Ahora no soy Fernando Alonso : mis manos son las de Miquel Barceló y mi lugar
de trabajo, ya en casa, es mi cocina. Voy a hacer un homenaje al mar, al campo,
a todas las estrellas, sirviéndome de la ensalada César como metáfora. Limpio
la mesa. Saco todo lo que he comprado. Los mellizos se asoman a ver qué hay
para cenar sabiendo ellos que sé yo que si no les gusta lo que ven dirán que lo
han comido en el colegio. Desagradecidos. Truhanes. ¿Qué hay para cenar? ¡Ensalada
César!, grito. Levanto las manos como un director a punto de ordenar el arranque
de la quinta sinfonía. Ya la escucho en mi cabeza, vale, pero en la cara de los
enanos leo que me ven como Mickey Mouse a punto de hacer bailar las escobas.
Eso duele. A pesar de todo, mi gesto les impacta lo suficiente como para no
negarse. Ensalada…César, dicen, con ese tono de arrastrar una toalla por la
playa. Les animo con frases que le escucho a la monitora de spinning mientras
yo voy a lo mío con las pesas, que prefiero cansarme despacio. ¡Ánimo!.

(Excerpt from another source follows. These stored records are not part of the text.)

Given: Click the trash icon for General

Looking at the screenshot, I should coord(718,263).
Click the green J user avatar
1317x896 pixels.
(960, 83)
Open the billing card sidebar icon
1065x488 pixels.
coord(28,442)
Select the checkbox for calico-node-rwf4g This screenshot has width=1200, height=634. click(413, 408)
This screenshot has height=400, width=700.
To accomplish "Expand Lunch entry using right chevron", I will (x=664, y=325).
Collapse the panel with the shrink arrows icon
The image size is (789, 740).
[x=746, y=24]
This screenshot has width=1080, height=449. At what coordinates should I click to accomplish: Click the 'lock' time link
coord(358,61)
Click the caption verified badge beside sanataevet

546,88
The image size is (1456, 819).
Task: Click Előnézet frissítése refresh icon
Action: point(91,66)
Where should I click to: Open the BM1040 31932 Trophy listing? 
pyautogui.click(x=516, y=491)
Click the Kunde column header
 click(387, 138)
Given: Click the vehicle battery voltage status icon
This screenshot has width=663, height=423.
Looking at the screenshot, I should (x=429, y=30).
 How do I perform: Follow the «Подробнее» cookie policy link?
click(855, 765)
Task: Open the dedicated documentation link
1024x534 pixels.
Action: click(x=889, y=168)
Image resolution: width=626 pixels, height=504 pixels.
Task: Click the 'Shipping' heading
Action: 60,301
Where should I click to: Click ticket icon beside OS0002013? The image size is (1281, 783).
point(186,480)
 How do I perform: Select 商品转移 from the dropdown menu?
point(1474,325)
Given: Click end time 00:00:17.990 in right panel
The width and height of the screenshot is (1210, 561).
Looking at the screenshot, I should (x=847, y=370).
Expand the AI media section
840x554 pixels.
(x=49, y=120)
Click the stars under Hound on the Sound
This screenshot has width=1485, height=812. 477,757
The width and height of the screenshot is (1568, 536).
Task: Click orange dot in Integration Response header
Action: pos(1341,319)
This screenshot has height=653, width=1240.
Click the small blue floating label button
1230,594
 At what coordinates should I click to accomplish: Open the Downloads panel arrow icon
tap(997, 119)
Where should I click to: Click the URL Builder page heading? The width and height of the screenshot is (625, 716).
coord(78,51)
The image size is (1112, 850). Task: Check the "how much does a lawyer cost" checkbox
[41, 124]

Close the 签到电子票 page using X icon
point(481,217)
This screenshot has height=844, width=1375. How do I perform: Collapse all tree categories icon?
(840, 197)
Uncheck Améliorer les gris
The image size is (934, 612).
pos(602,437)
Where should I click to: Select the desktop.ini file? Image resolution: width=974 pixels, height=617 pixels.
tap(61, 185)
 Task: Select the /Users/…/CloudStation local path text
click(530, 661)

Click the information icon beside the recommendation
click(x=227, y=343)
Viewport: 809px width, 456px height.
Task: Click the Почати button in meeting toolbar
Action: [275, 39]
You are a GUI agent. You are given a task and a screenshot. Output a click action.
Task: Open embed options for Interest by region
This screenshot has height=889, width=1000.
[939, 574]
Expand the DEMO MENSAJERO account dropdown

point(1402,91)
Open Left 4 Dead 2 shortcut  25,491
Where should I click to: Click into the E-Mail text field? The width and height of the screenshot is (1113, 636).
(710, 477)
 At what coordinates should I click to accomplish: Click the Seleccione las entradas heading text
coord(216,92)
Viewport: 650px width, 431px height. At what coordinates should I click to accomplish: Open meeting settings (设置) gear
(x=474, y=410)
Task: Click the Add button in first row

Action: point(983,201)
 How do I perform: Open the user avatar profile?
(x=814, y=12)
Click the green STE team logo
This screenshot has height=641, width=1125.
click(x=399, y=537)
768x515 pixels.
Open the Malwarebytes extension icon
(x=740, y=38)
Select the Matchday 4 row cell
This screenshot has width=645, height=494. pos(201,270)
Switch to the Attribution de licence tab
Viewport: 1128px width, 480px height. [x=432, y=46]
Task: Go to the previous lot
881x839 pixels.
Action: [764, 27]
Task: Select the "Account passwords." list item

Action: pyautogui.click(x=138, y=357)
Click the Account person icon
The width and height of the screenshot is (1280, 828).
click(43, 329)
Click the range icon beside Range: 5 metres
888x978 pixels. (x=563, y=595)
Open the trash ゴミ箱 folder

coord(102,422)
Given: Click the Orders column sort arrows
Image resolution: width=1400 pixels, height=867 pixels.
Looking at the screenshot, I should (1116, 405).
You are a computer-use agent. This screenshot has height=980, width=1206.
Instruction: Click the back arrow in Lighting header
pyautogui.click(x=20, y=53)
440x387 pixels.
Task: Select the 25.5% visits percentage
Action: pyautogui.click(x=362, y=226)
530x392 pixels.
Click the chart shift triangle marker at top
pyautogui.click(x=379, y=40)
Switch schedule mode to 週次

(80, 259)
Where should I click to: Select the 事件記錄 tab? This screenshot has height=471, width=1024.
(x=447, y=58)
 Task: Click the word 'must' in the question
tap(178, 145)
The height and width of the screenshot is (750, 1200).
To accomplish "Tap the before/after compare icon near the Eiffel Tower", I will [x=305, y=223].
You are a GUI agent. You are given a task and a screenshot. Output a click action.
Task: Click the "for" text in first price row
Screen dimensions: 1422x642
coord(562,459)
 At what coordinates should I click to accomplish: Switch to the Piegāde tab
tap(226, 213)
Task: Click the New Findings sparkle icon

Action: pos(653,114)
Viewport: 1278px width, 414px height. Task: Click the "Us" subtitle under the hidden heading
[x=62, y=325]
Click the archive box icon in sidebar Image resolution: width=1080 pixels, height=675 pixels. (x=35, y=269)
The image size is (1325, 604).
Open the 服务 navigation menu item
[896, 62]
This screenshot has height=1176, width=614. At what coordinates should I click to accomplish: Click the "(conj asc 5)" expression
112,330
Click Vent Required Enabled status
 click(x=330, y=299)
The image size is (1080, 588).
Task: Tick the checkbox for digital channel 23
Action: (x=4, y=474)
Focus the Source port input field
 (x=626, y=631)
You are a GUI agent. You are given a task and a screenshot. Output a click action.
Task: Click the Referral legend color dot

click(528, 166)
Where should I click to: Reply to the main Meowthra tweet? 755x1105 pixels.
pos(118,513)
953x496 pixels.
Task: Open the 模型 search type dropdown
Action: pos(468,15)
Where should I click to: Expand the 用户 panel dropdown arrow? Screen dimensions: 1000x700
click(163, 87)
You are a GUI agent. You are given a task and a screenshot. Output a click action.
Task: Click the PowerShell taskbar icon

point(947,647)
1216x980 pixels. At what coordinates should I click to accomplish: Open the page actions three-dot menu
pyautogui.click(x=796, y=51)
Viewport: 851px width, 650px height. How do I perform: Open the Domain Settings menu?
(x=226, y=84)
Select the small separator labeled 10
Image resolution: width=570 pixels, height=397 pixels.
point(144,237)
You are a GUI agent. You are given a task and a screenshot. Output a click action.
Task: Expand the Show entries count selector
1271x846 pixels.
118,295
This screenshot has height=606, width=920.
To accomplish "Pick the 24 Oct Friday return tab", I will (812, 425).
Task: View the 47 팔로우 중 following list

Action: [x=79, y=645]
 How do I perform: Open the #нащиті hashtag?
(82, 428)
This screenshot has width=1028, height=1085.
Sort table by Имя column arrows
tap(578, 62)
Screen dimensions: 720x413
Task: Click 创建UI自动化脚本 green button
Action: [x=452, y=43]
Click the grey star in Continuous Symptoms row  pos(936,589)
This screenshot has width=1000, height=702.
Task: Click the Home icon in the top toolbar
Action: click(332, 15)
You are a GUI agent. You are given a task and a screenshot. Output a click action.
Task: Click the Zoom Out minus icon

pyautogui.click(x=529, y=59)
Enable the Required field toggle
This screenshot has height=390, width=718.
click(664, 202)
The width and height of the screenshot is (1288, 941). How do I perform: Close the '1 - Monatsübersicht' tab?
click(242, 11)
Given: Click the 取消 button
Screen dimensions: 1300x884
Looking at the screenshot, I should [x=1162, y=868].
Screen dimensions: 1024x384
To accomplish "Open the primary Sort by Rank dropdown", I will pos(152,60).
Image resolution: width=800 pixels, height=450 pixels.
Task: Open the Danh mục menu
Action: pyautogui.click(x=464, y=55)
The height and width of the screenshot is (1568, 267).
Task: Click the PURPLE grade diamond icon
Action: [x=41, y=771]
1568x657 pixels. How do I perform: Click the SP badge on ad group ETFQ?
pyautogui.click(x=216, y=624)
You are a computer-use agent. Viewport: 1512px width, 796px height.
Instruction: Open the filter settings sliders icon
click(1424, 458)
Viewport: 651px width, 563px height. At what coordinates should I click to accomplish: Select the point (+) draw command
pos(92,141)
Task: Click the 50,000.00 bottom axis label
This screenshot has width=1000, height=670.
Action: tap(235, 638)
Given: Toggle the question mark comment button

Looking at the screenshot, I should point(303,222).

¡Subimos una más! ¡Nadie se queda atrás!. Hay un silencio de patio de recreo
por la noche. Estoy a punto de convertirme en un Adriá de andar por casa. Es
Lucía la que me da el primer empujón : sólo quiere pollo y salmón. Daniel me da
otro para que avance por la tabla y caiga en el océano de la monotonía. Me
vengo un poco abajo. Mi plan era terminar como Jamie Oliver, mezclándolo todo y
echándole aceite a la mesa, a la encimera, a la televisión del salón, a mis
zapatillas, al libro de Antunes, a la gente, a toda la gente desde el balcón.
La realidad manda. De crear una gran obra de mil páginas de introducción paso a
un instante minimalista, colocando cada ingrediente en un cuenco. Así se
deconstruye la cocina y mi ego. Los mellizos, felices, y es lo que importa
porque el cliente siempre tiene razón.